China Estimated to Dramatically Underreport Its Overseas Fishing Catch
Excessive catches by vessels from China threaten the livelihoods and ecosystems in west Africa, in particular
It is a whopper of a catch, in more ways than one: China is under-reporting its overseas fishing catch by more than an order of magnitude, according to a study published on 23 March. The problem is particularly acute in the rich fisheries of West Africa, where a lack of transparency in reporting is threatening efforts to evaluate the ecological health of the waters.
“We can’t assess the state of the oceans without knowing what’s being taken out of them,” says Daniel Pauly, a fisheries scientist at the University of British Columbia in Vancouver, Canada, who led the study. The unreported catch is crippling the artisanal fisheries that help to feed West African populations, he says.

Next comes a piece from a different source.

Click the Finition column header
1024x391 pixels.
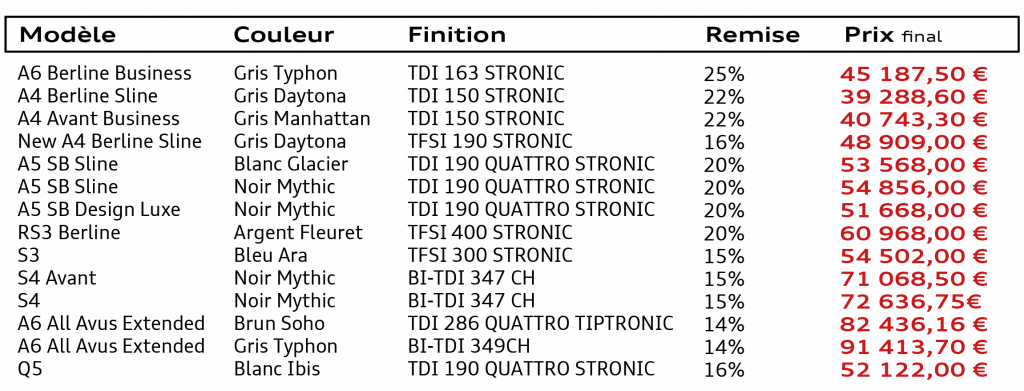pyautogui.click(x=456, y=35)
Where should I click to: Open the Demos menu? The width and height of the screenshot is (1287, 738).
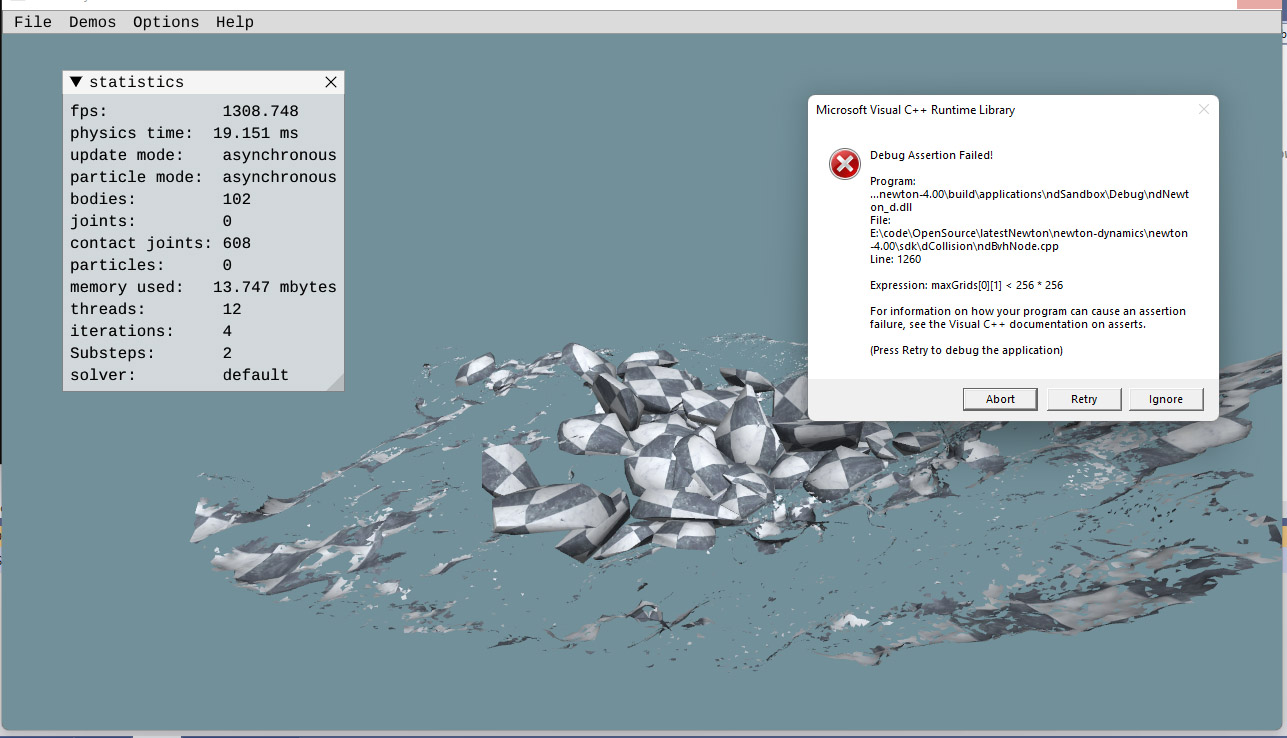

Fisheries experts have long suspected that the catches reported by China to the Food and Agriculture Organization of the United Nations (FAO) in Rome are too low. From 2000 to 2011, the country reported an average overseas catch of 368,000 tons a year. Yet China claims to have the world’s biggest distant-water fishing fleet, implying a much larger haul, says the study, which was funded by the European Union (EU). Pauly and his colleagues estimate that the average catch for 2000–11 was in fact 4.6 million tons a year, more than 12 times the reported figure (see ‘A colossal catch’). Of that total, 2.9 million tons a year came from West Africa, one of the world’s most productive fishing grounds.
Liu Xiaobing, director of the division of international cooperation of China’s bureau of fisheries, put the yearly overseas catch at 1.15 million tons in a speech to the EU last June. Pauly says that figure would be accurate if it referred to the amount brought back to China, rather than the total catch. Liu did not respond to an e-mailed request for comment.
Fisheries scientists find the latest assessment startling. “So that’s where my fish were going!” says Didier Gascuel at the European University of Brittany in Rennes, France, who is a member of the scientific committee that advises Mauritania and the EU on fishing agreements. Year after year, Mauritanian populations of bottom-dwelling species such as octopus, grouper and sea bream have remained stubbornly low — a sign of overfishing by bottom-scraping trawlers, he says. “We had no idea the Chinese catch was so big and of course we never included it our models,” he says.
Fishing contracts between Chinese companies and African nations are secret, so to estimate the catch, Pauly and his team had to do some sleuthing. The picture was further clouded because Chinese companies sometimes operate vessels flying local flags. So at least ten researchers combined clues from field interviews, scholarly articles and newspaper and online reports in 14 languages to estimate how many Chinese fishing vessels were operating in 93 countries and territories. They found many in nations where China reported no catch. The estimates were averaged to reach their conclusion: China had at least 900 ocean-going vessels, with 345 in West Africa, including 256 bottom-trawlers.
The scientists estimated the catch per country on the basis of an assumed average catch for each type of vessel. “These numbers may not be absolutely exact, but they give the first hint of the magnitude of the problem,” says Boris Worm, a marine ecologist at Dalhousie University in Halifax, Canada, who was not involved in the study.